Ecclesiastes 11

Werp uw brood uit op het water, want gij zult het vinden na vele dagen.
Elsendu vian panon sur la akvon; ĉar post longa tempo vi ĝin retrovos.
Geef een deel aan zeven, ja, ook aan acht; want gij weet niet, wat kwaad op de aarde wezen zal.
Donu parton al sep, kaj eĉ al ok, ĉar vi ne scias, ĉu ne estos malfeliĉo sur la tero.
Als de wolken vol geworden zijn, zo storten zij plasregen uit op de aarde; en als de boom naar het zuiden, of als hij naar het noorden valt, in de plaats, waar de boom valt, daar zal hij wezen.
Kiam la nuboj pleniĝos, ili verŝos pluvon sur la teron, kaj se falos arbo suden aŭ norden, ĝi tie restos, kien ĝi falis.
Wie op den wind acht geeft, die zal niet zaaien, en wie op de wolken ziet, die zal niet maaien.
Kiu observas la venton, tiu ne semos; kaj kiu rigardas la nubojn, tiu ne rikoltos.
Gelijk gij niet weet, welke de weg des winds zij, of hoedanig de beenderen zijn in den buik van een zwangere vrouw, alzo weet gij het werk Gods niet, Die het alles maakt.
Kiel vi ne scias, kian vojon iros la vento, kaj kiel formiĝas la ostoj en la ventro de gravedulino, tiel vi ne povas scii la faron de Dio, kiu ĉion faras.
Zaai uw zaad in den morgenstond, en trek uw hand des avonds niet af; want gij weet niet, wat recht wezen zal, of dit of dat, of dat die beide te zamen goed zijn zullen.
Matene semu vian semon, kaj vespere via mano ne ripozu; ĉar vi ne scias, ĉu tio aŭ alio estos pli ĝusta, aŭ ĉu ambaŭ egale estos bonaj.
Verder, het licht is zoet, en het is den ogen goed de zon te aanschouwen;
Agrabla estas la lumo, kaj bone estas al la okuloj vidi la sunon.
Maar indien de mens veel jaren heeft, en verblijdt zich in die allen, zo laat hem ook gedenken aan de dagen der duisternis, want die zullen veel zijn; en al wat gekomen is, is ijdelheid.

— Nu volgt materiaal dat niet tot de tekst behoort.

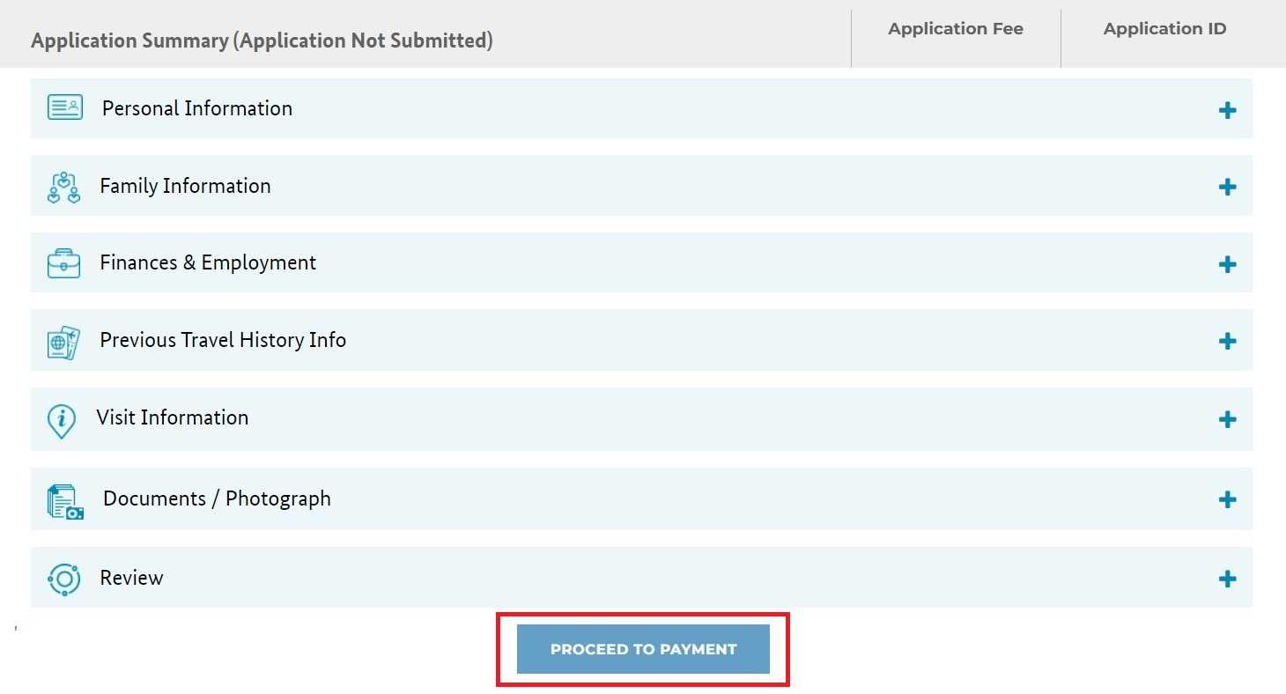Expand Personal Information with its plus sign
The height and width of the screenshot is (694, 1286).
(x=1226, y=110)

Ĉar se eĉ multajn jarojn homo vivus, li ĝoju en ili ĉiuj; kaj li memoru pri la tagoj mallumaj, ĉar estos multe da ili; ĉio, kio venos, estas vantaĵo.
Verblijd u, o jongeling! in uw jeugd, en laat uw hart zich vermaken in de dagen uwer jongelingschap, en wandel in de wegen uws harten, en in de aanschouwingen uwer ogen; maar weet, dat God, om al deze dingen, u zal doen komen voor het gericht.
Ĝoju, junulo, en via infaneco; kaj via koro ĝuu plezuron en la tagoj de via juneco, kaj iru, kien kondukas vin via koro kaj kien rigardas viaj okuloj; sed sciu, ke pri ĉio ĉi tio Dio venigos vin al juĝo.
Zo doe dan de toornigheid wijken van uw hart, en doe het kwade weg van uw vlees, want de jeugd, en de jonkheid is ijdelheid.
Tial forpelu malĝojon de via koro, kaj forigu malagrablaĵon de via korpo; ĉar la infaneco kaj la juneco estas vantaĵo.